■ TASK DIRECTIONS: Report how many lines of the following entries include the string "Viewport"; respond with the number alone.

■ SOURCE INFORMATION:
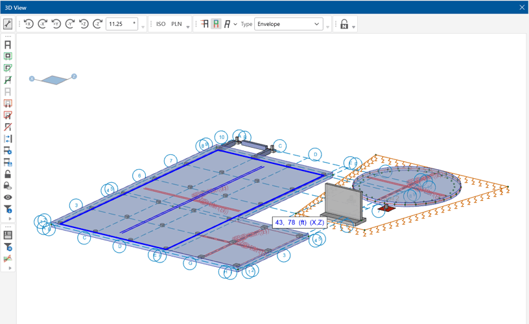Switch to ISO view
529x324 pixels.
tap(161, 24)
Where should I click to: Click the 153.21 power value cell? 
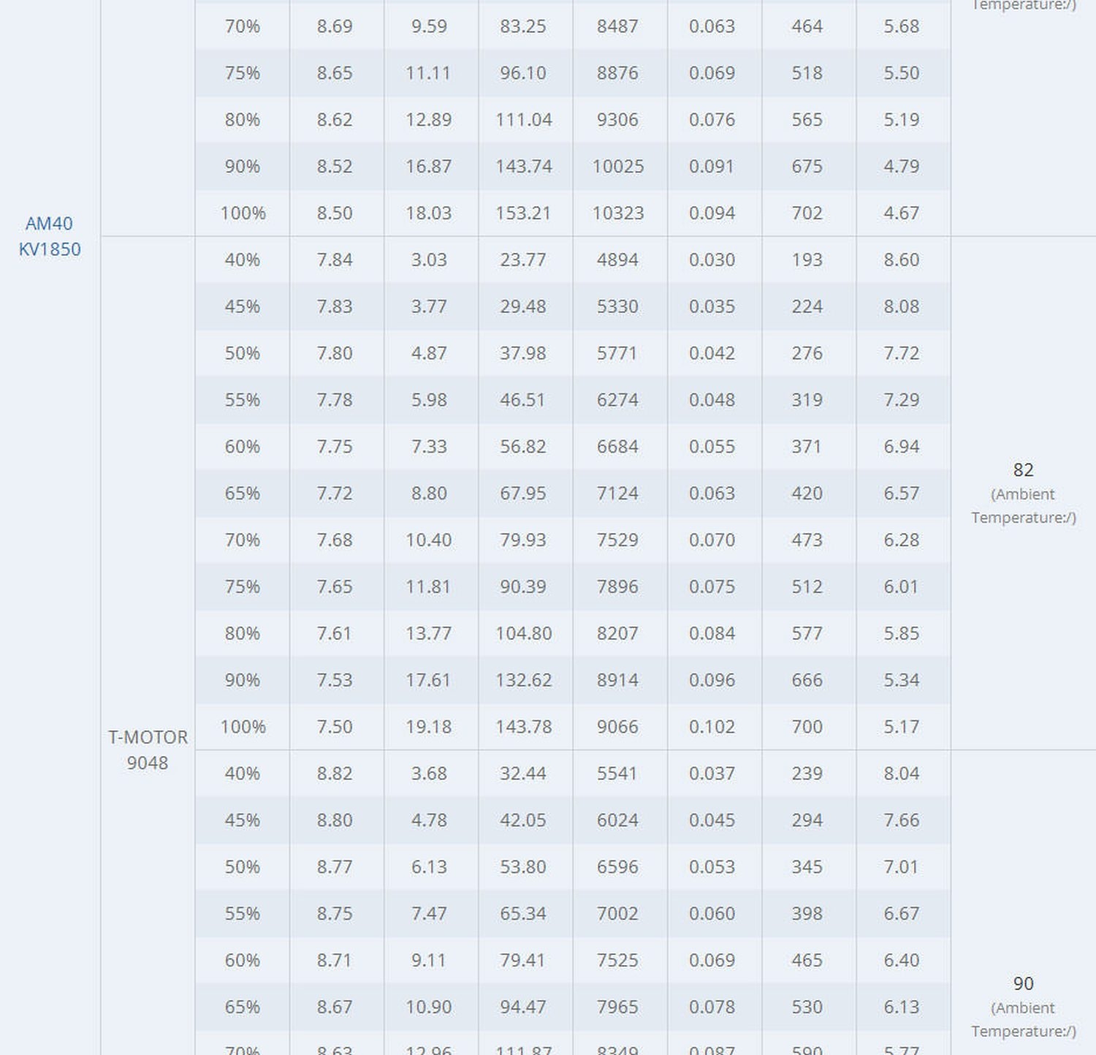[x=523, y=213]
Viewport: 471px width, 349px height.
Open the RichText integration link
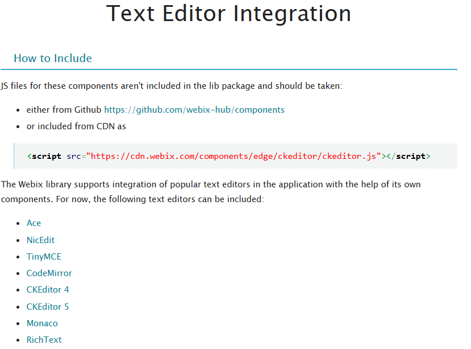click(x=44, y=339)
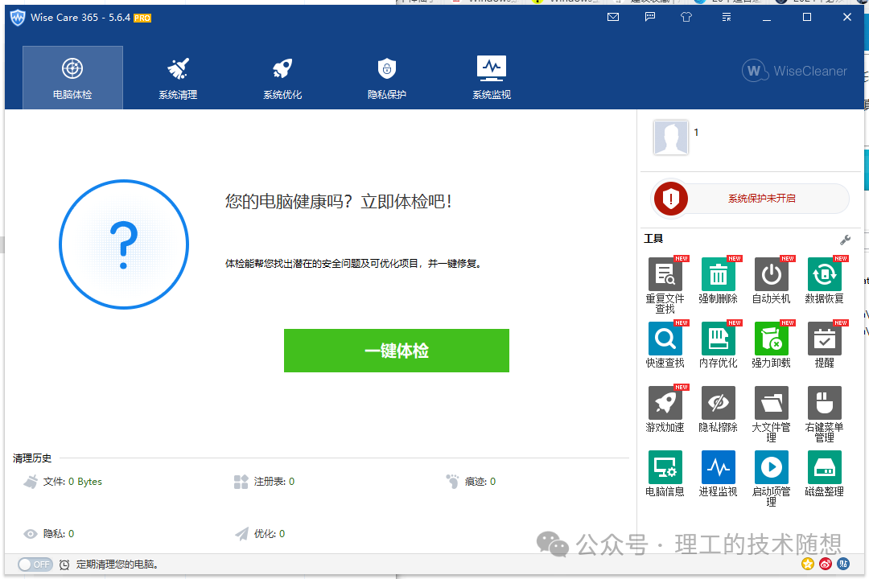
Task: Enable the 定期清理您的电脑 toggle switch
Action: pyautogui.click(x=35, y=564)
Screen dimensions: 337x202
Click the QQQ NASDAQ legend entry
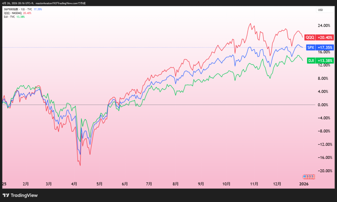click(x=13, y=13)
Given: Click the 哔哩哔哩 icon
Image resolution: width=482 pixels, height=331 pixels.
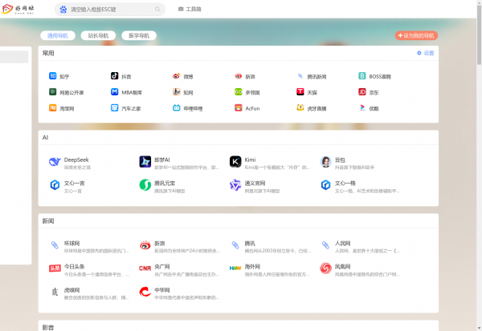Looking at the screenshot, I should pyautogui.click(x=177, y=107).
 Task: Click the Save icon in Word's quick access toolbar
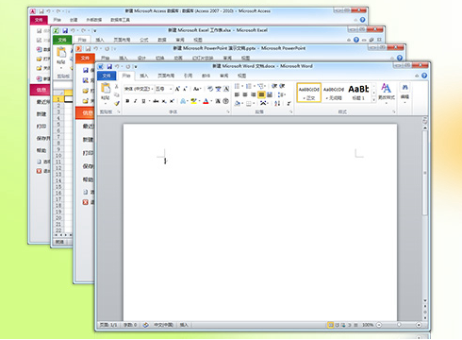click(x=109, y=66)
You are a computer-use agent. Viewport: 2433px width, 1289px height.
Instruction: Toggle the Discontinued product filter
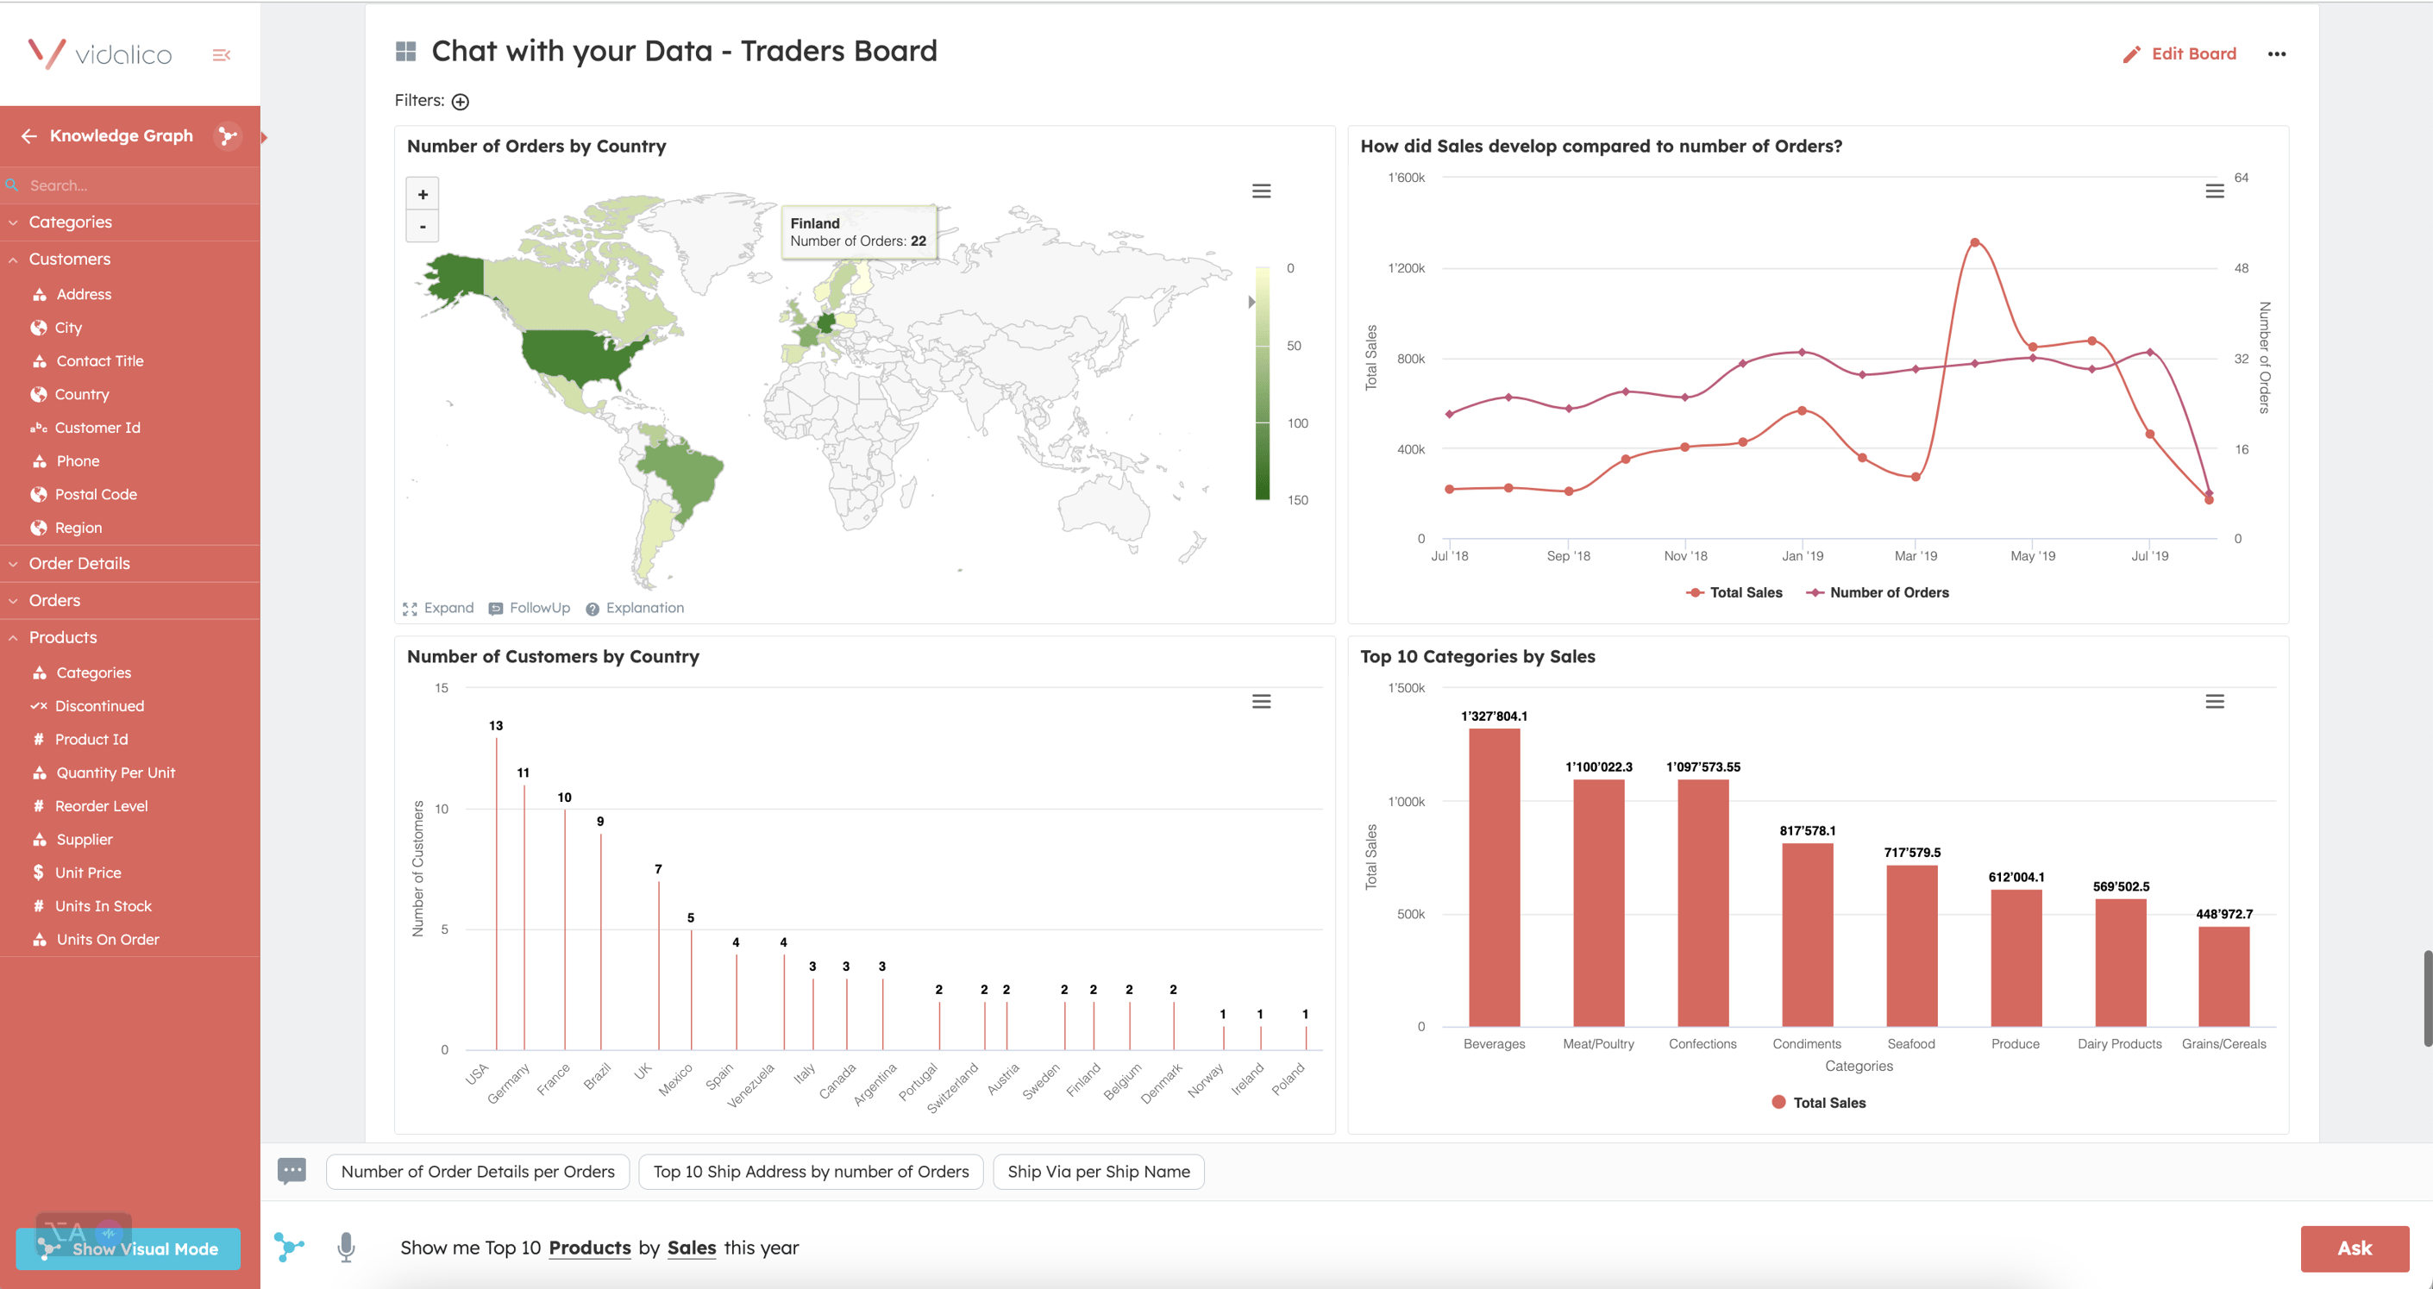[100, 706]
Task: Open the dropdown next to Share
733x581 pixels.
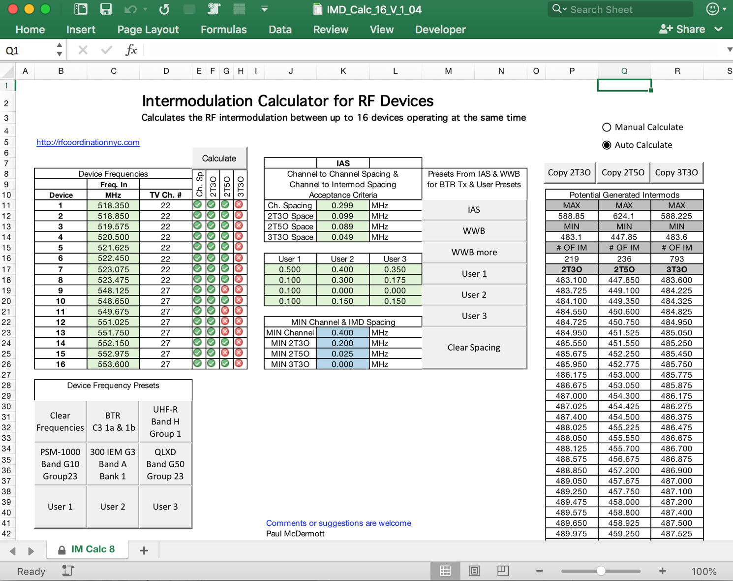Action: [x=719, y=30]
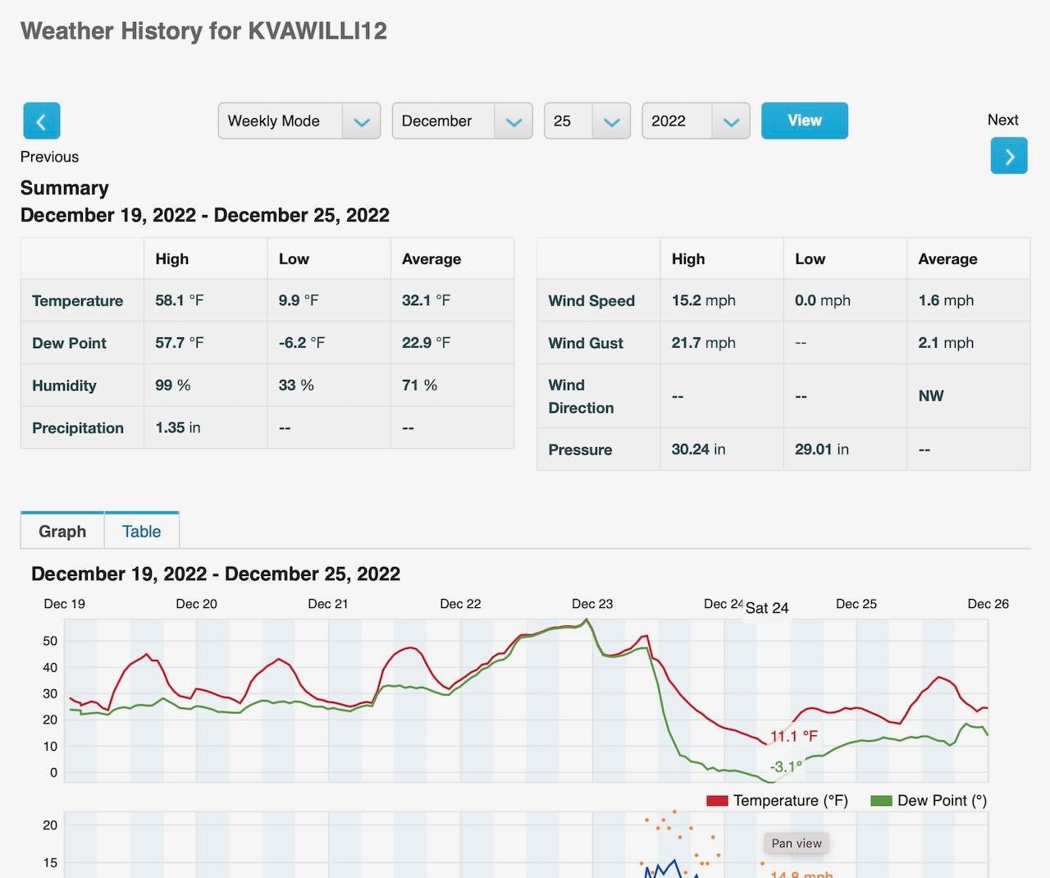Expand the December month dropdown
Image resolution: width=1050 pixels, height=878 pixels.
[x=462, y=121]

■ EXERCISE OUTPUT: 2